• SOURCE DOCUMENT
Segment Open

Women who eat more fruits, vegetables and protein before pregnancy may lower the risk of their child developing leukemia -- the most common childhood cancer -- according to a new study by University of California, Berkeley, researchers.
Some 276 Northern California mothers answered a questionnaire on 76 food items to reveal their overall diets in the year prior to their pregnancies. Half the women had a child diagnosed with acute lymphoblastic leukemia while the other half had children without cancer.
After comparing the responses, researchers found that the higher the intake of vegetables, fruits and foods containing protein, the lower the risk of the women's children developing leukemia.
"It's not so much a question of did these women do something wrong, but rather, these are things you can do to help protect yourself and your child," said Christopher Jensen, a nutritional epidemiologist at UC Berkeley and lead author of the study.

Segment Closed

• AIM OF THE EXERCISE
Please copy the part of the article on pre-pregnancy diet and childhood leukemia between "Some 276 Northern" and "children developing leukemia.", inclusive.

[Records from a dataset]
Segment Open

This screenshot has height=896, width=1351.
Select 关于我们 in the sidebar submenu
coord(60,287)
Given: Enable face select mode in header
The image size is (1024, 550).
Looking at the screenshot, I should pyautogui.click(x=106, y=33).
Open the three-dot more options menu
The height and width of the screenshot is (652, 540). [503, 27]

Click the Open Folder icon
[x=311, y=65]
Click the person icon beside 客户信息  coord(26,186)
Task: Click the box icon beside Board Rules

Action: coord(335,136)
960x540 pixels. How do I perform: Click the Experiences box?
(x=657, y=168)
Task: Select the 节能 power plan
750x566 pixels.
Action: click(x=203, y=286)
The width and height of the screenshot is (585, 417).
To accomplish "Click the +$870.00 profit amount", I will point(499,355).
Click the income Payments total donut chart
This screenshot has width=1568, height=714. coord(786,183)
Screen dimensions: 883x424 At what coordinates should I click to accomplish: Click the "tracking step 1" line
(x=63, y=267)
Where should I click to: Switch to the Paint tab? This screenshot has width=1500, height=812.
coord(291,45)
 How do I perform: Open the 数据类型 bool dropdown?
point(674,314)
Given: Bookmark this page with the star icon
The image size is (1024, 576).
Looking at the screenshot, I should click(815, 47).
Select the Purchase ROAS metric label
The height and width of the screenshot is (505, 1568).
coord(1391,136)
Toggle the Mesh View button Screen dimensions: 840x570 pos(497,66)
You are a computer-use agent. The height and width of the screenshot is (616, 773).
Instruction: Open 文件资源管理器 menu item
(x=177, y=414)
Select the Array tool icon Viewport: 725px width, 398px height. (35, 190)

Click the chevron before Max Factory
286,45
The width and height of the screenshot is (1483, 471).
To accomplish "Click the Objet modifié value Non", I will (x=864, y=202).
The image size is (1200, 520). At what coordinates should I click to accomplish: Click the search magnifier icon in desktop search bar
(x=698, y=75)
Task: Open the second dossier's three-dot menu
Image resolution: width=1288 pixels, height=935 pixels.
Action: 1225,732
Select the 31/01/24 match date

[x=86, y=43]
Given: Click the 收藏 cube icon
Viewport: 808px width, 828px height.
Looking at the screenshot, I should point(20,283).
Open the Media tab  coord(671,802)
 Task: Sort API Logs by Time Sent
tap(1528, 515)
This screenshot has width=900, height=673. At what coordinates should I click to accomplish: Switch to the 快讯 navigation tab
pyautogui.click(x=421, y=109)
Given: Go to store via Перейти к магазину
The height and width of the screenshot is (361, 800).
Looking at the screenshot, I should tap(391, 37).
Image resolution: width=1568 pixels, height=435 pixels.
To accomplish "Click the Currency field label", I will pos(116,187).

Segment Closed

• RESPONSE TO THE EXERCISE
Some 276 Northern California mothers answered a questionnaire on 76 food items to reveal their overall diets in the year prior to their pregnancies. Half the women had a child diagnosed with acute lymphoblastic leukemia while the other half had children without cancer.
After comparing the responses, researchers found that the higher the intake of vegetables, fruits and foods containing protein, the lower the risk of the women's children developing leukemia.